Le Hindu rapportait en juin 2022 que l’intégration de la modélisation des données du bâtiment (BIM), y compris l’utilisation des jumeaux numériques liés à la performance énergétique, est essentielle pour atteindre la durabilité tout au long de la vie d’un bâtiment. Cela suppose la collecte d’informations sur la consommation d’énergie, les émissions de gaz à effet de serre, la consommation d’eau, les déchets de construction et la possibilité de recycler les déchets des bâtiments.

Pour les bâtiments à venir et autres produits, il est essentiel que la durabilité soit intégrée à même la conception.

« Plus de 80 % des aspects durables d’un produit sont conçus à l’étape de la conception. Par conséquent, un produit conçu durablement — avec la durabilité comme élément fondamental de la conception — a quatre fois plus de chances d’atteindre l’objectif vert. De plus, ceci sera atteint avec moins de coûts et de temps par rapport à un produit conçu autrement », ajoute Patkar.

Le rôle de HCLTech dans la révolution verte

HCLTech est pionnière dans les services d’ingénierie et de R-D depuis quatre décennies et demie, travaillant auprès de multiples entreprises pour répondre aux besoins en ingénierie durable du berceau à la tombe.

« Il existe plusieurs exemples où nous aidons nos clients durant le développement produit grâce à des pratiques d’ingénierie durable. Les industries des appareils électroménagers et des appareils mobiles sont extrêmement compétitives avec des cycles de développement plus courts, une pression fonctionnalité-coût et une attention accrue à la durabilité. Amener les produits sur les rayons le plus rapidement possible tout en optimisant les coûts est la priorité de nombreux OEM », explique Oruganti.

HCLTech dispose d’un cadre éprouvé par l’industrie et d’un rôle clé à jouer pour rendre les produits plus verts dès leur inception. Ses pratiques d’ingénierie durable couvrent les différentes étapes du cycle de vie du produit, fondées sur les principes de Design for Excellence (DFX), qui peuvent être personnalisés pour divers scénarios et règles de conception, comme la Conception pour la fabrication (DFM), la Conception pour la durabilité (DFS), la Conception pour la maintenabilité, la fabrication et les opérations durables, la chaîne d’approvisionnement durable, l’emballage durable, l’usine connectée et les plateformes numériques.

« La solution saisit le degré attendu de “verdissement” du produit dès l’étape de conception et guide les équipes de R-D et de conception à l’intégrer dès les premières phases, depuis le concept jusqu’à la commercialisation.
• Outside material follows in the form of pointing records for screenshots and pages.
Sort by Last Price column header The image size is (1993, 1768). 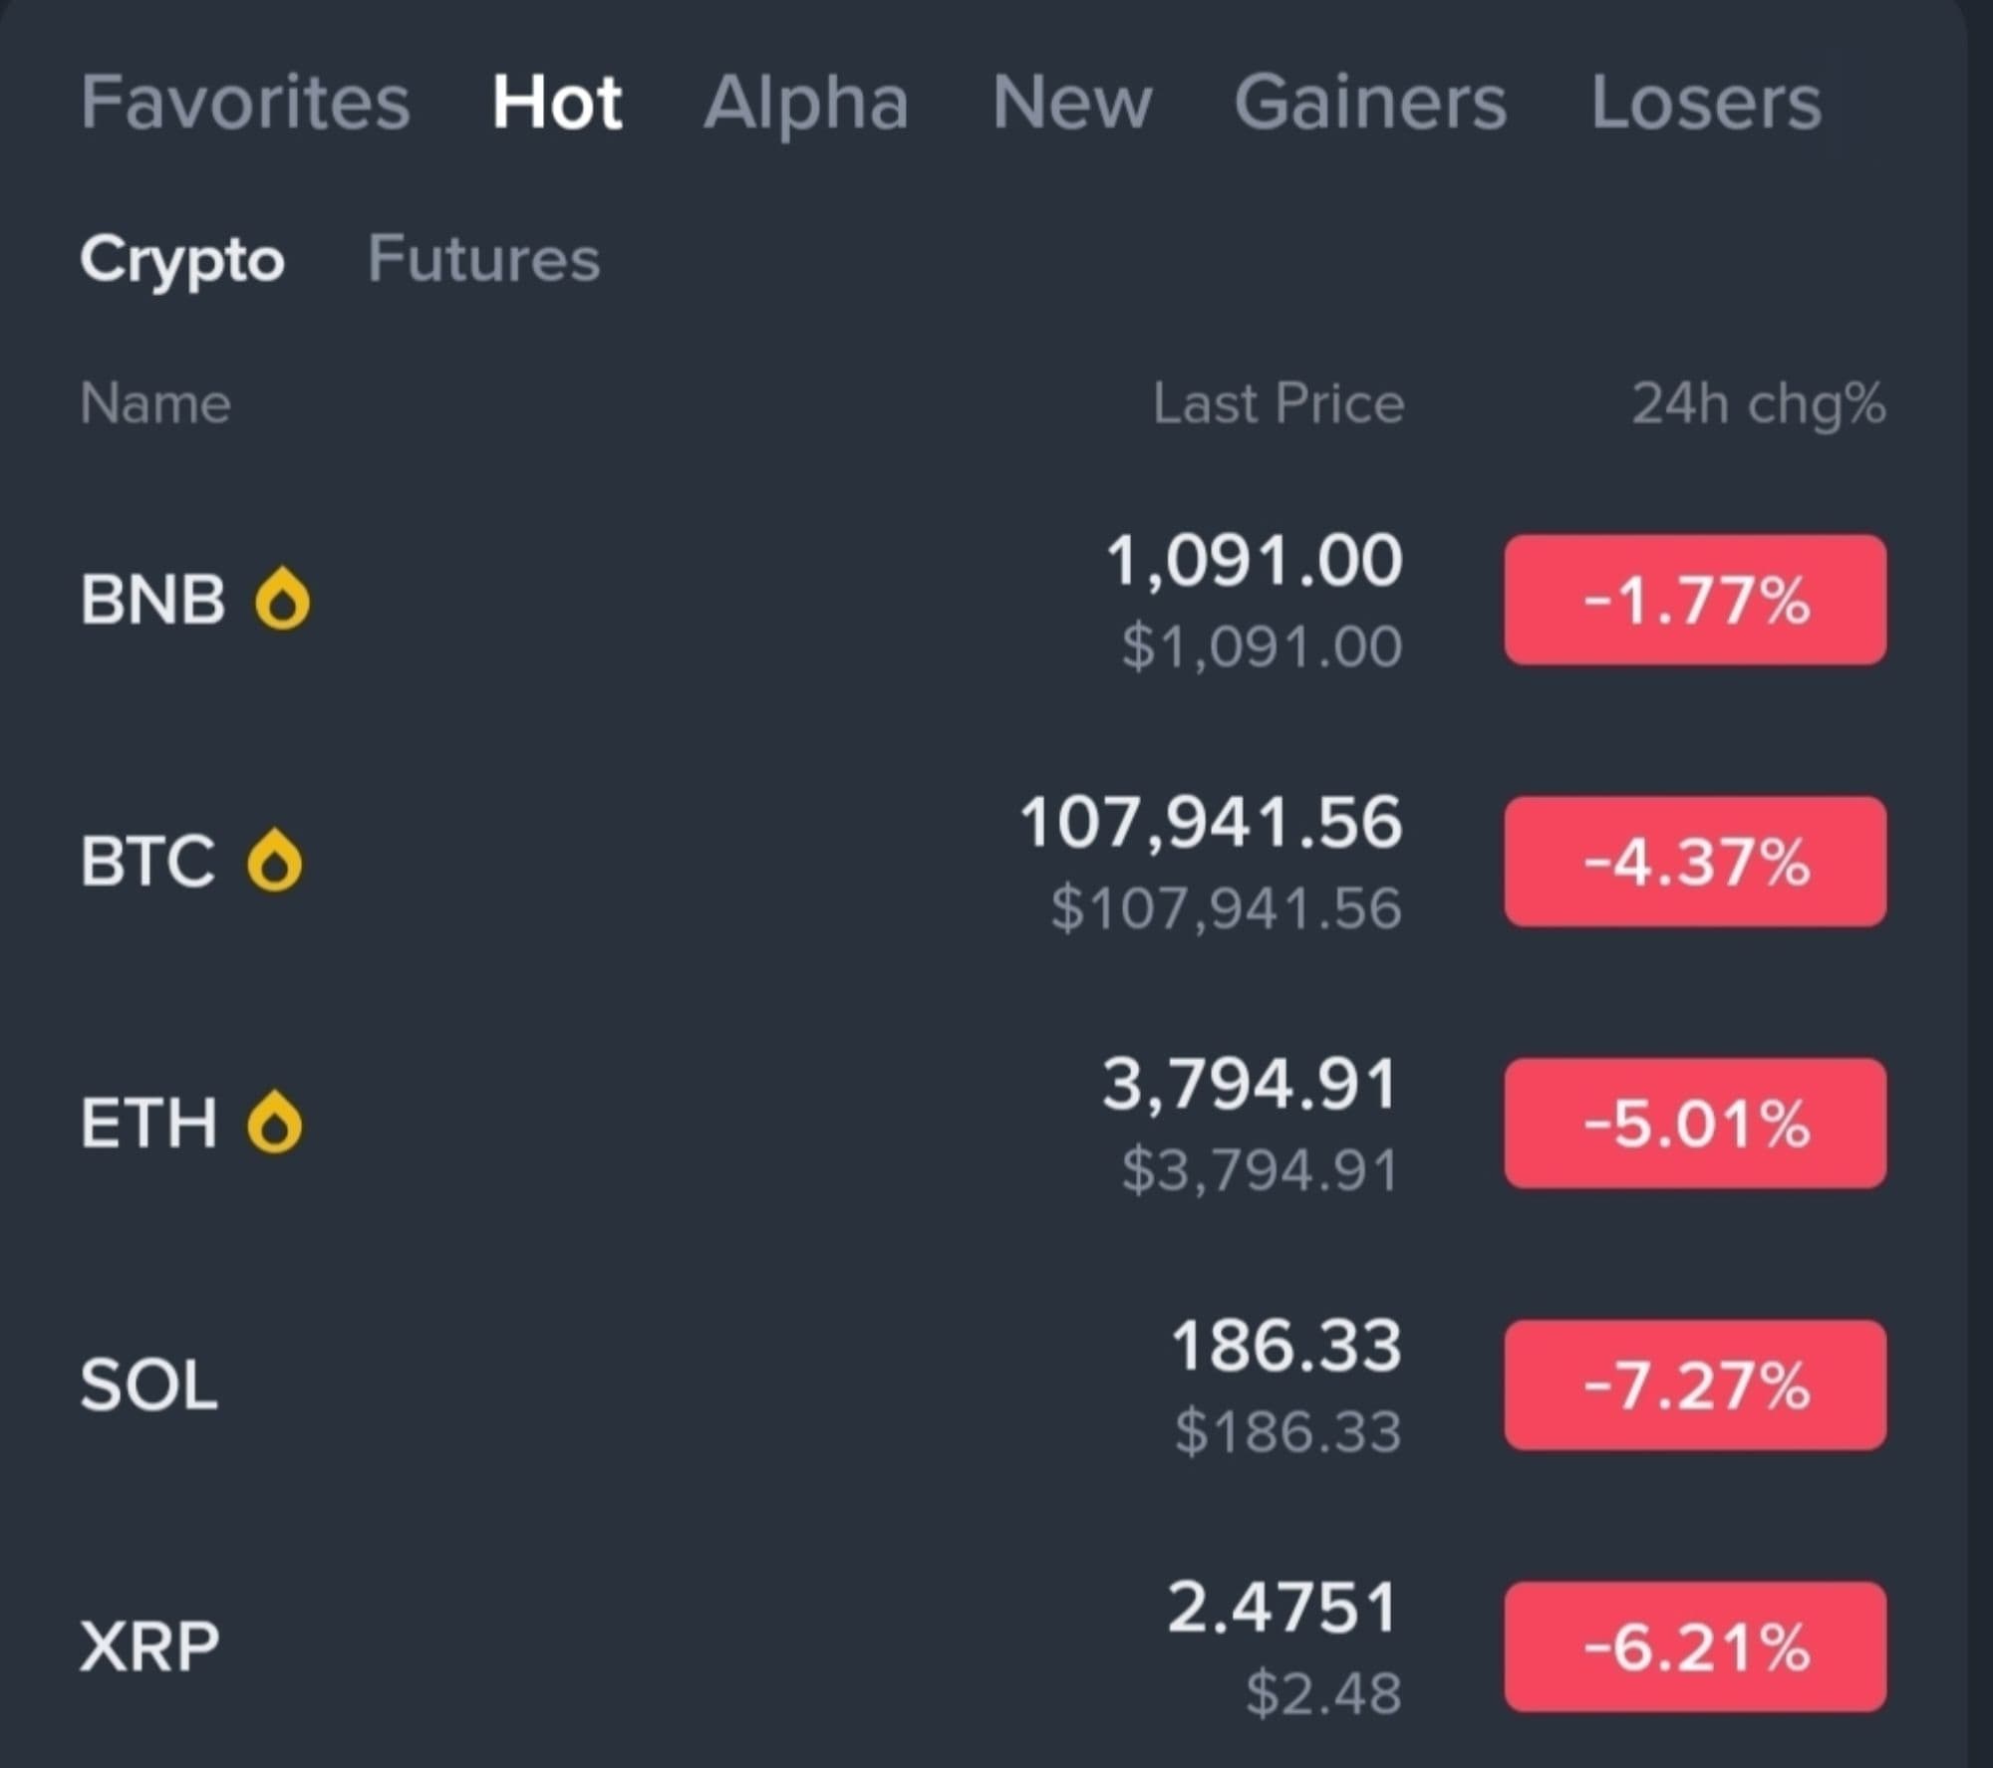tap(1279, 403)
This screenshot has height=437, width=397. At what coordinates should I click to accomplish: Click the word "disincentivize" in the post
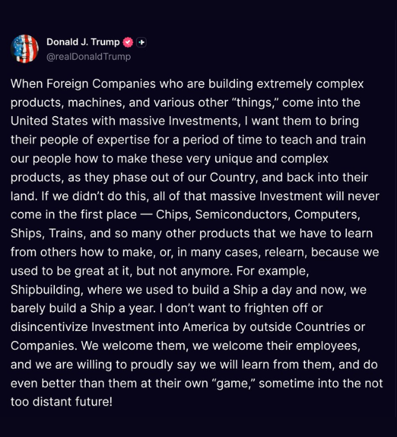point(49,327)
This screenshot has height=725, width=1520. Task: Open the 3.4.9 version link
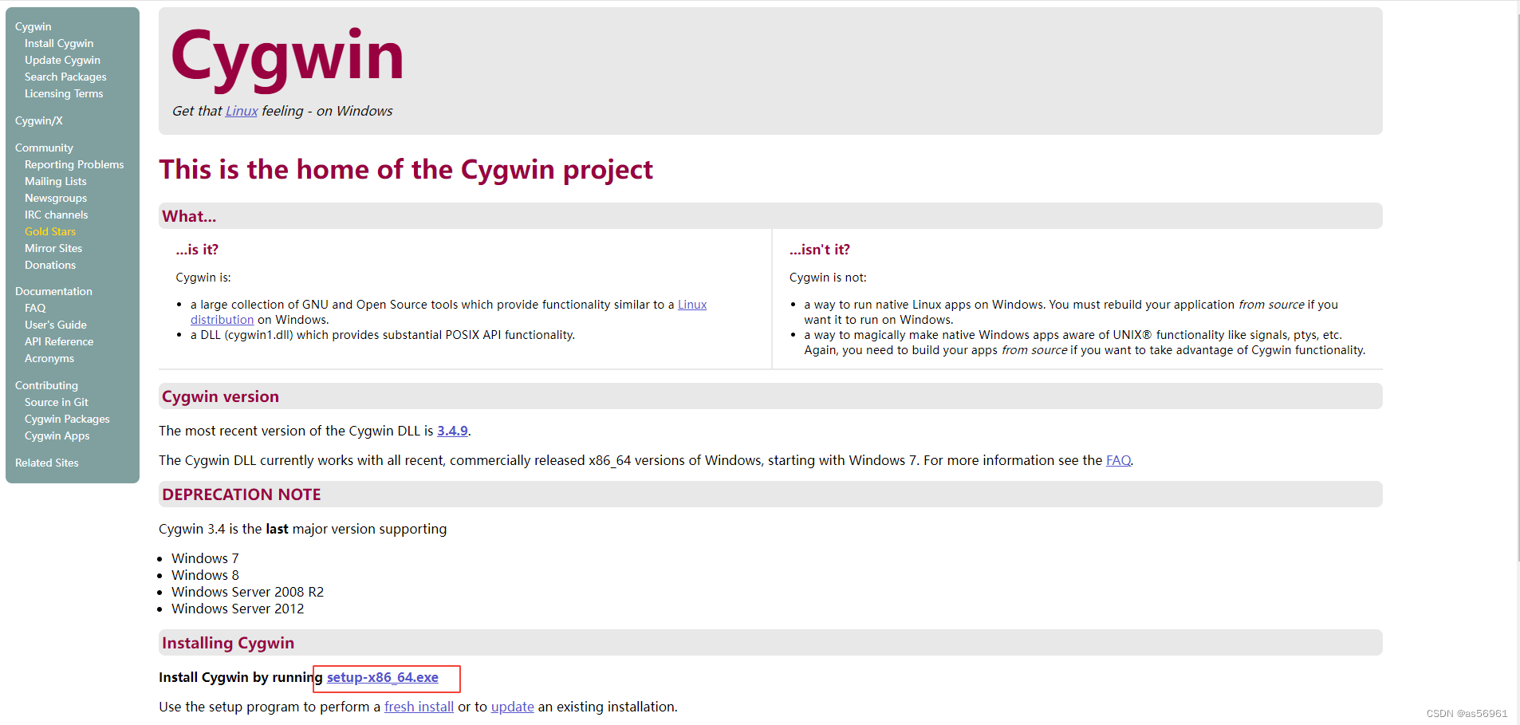point(452,430)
Plusieurs règles de conception basées sur les 6R ont été implantées pour assurer que le produit répond aux attentes environnementales et résiste à l’épreuve du temps tout au long de son cycle de vie », souligne Patkar.
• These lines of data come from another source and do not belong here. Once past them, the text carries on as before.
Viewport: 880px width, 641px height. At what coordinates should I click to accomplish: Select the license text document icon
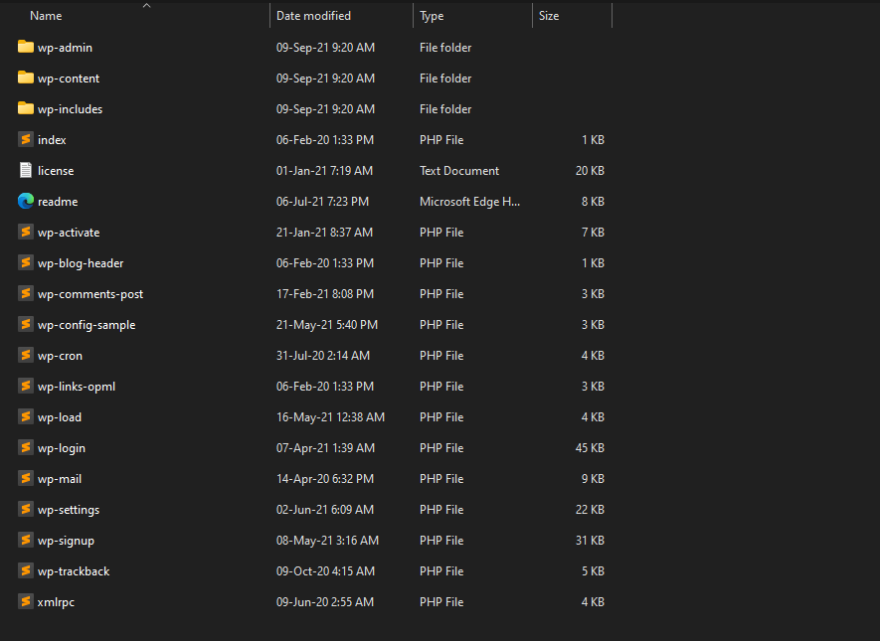coord(25,170)
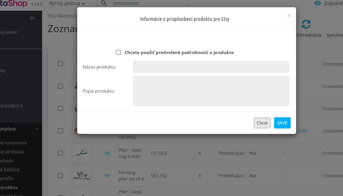This screenshot has width=343, height=196.
Task: Open product ID 49 link
Action: pos(107,176)
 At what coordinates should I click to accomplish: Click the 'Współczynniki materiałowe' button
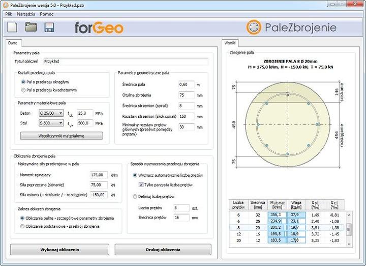tap(61, 136)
Un autre exemple d’initiative technologique est l’exploitation intelligente net zéro (NIO) de HCLTech, lauréate du Cisco Global Digital Sustainability Challenge. Elle assure une vue transparente et bien agrégée des opérations à travers les géographies et les sites de production, permettant à une entreprise de suivre et d’orienter ses opérations vers le « vert ».
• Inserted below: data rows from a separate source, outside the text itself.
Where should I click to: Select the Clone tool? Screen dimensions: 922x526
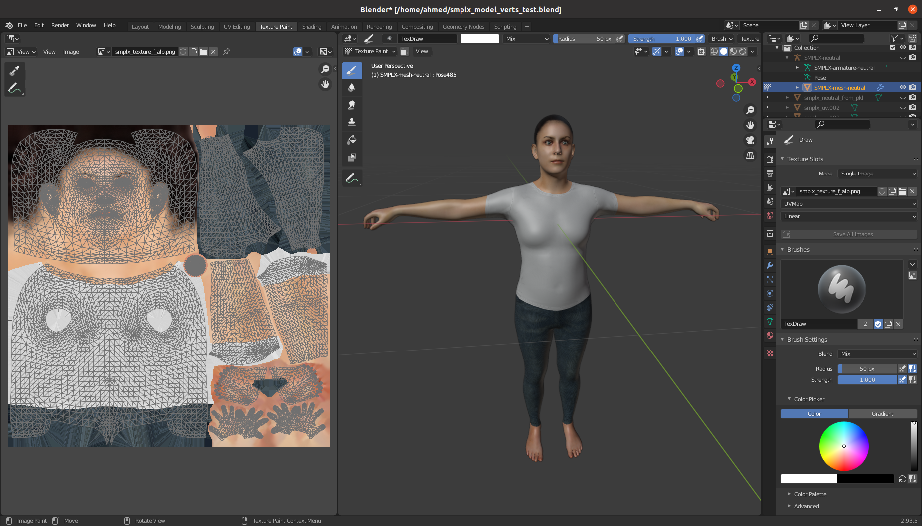(352, 122)
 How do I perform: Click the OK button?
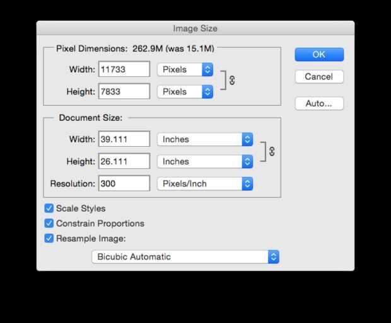pyautogui.click(x=319, y=55)
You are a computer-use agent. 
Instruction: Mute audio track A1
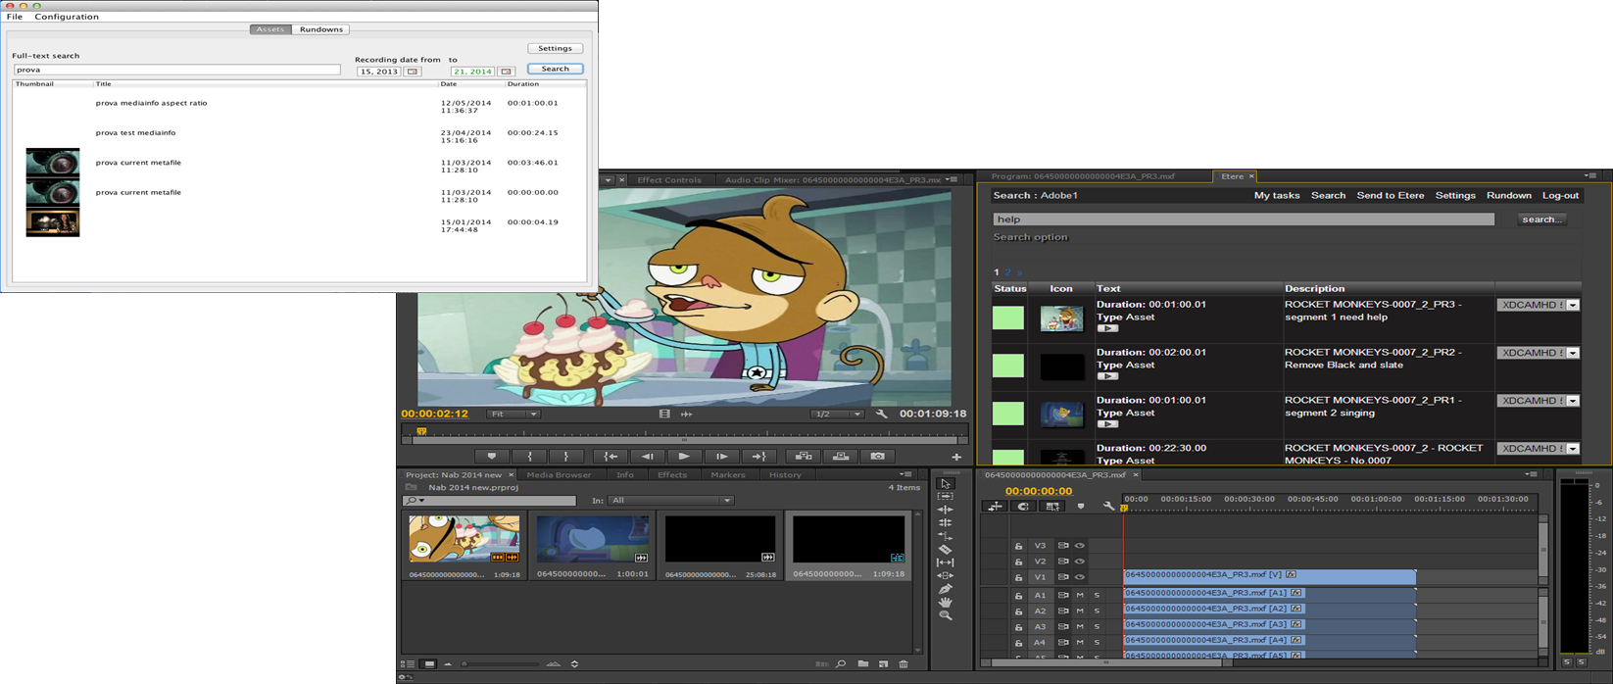(1080, 595)
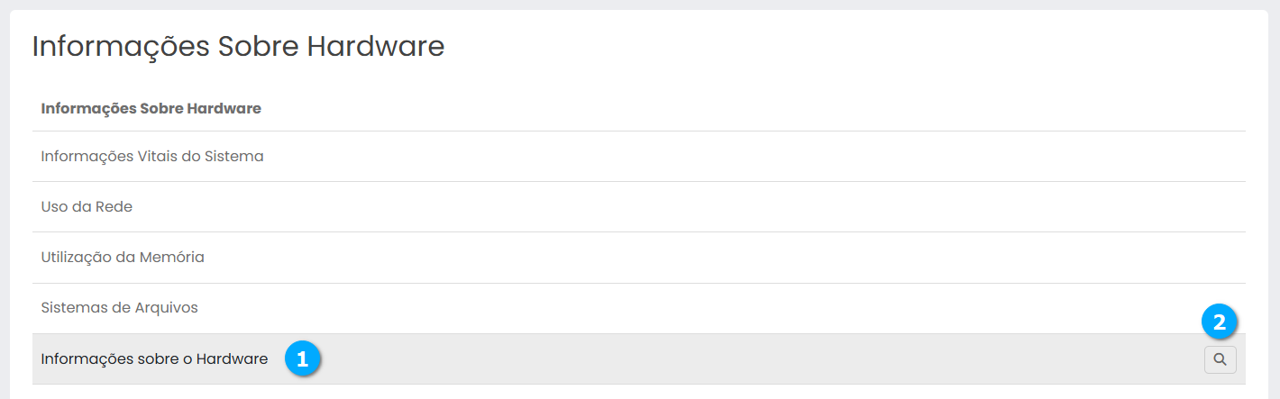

« En raison de la montée du capitalisme conscient, de nombreux consommateurs et investisseurs considèrent l’impact de l’entreprise sur l’environnement. À l’avenir, les entreprises durables chercheront à créer de la valeur à long terme pour les parties prenantes en tenant compte des impacts sociaux, économiques et environnementaux dans leurs décisions stratégiques et opérationnelles. Ainsi, les pratiques d’ingénierie durable ont un impact majeur sur la réputation d’une entreprise ainsi que sur les notations de risque ESG des compagnies », conclut Oruganti.